Reproduce the portion of the entries that opens with the line containing "Where should I click to: Expand" and closes with the line containing "will pyautogui.click(x=327, y=223).", substituting "Settings" for "Options" and leaving all else unchanged.

━━━━━ Supplied material ━━━━━

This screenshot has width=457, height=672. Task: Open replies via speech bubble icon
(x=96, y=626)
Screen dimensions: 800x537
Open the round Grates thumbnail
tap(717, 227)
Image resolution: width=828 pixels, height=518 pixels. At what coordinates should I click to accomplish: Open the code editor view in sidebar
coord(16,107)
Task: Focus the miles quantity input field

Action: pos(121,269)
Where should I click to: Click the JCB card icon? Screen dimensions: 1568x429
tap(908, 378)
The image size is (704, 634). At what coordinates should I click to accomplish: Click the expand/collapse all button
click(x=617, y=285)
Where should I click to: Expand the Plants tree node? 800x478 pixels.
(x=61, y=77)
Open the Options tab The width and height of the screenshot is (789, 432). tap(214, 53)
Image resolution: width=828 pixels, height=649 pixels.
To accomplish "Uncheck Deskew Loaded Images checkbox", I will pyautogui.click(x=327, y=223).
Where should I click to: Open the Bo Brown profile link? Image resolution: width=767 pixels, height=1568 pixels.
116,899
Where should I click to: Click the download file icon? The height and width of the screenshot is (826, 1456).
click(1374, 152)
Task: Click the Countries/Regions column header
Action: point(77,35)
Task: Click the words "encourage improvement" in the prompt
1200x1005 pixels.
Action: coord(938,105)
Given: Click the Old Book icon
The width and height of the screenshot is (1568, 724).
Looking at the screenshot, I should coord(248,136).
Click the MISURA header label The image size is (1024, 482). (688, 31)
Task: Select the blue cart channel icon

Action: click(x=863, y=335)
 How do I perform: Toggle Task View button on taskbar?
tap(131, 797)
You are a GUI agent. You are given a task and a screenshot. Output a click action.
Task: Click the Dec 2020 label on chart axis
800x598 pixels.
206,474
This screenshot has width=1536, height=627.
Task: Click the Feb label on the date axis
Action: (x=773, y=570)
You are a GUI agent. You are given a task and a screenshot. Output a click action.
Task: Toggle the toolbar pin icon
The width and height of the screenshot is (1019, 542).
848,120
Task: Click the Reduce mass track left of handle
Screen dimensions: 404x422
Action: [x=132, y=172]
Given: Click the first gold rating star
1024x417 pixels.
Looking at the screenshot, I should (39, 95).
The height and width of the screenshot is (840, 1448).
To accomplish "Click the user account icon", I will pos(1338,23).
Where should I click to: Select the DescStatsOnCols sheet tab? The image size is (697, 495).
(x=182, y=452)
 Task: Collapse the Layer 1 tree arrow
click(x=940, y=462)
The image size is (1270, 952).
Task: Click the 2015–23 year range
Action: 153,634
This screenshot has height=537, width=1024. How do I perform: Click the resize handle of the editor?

━━━━━

The output.
Where should I click to: Expand the Plants tree node? 800x478 pixels.
(x=61, y=77)
Open the Settings tab The width and height of the screenshot is (789, 432). tap(214, 53)
Image resolution: width=828 pixels, height=649 pixels.
To accomplish "Uncheck Deskew Loaded Images checkbox", I will pyautogui.click(x=327, y=223).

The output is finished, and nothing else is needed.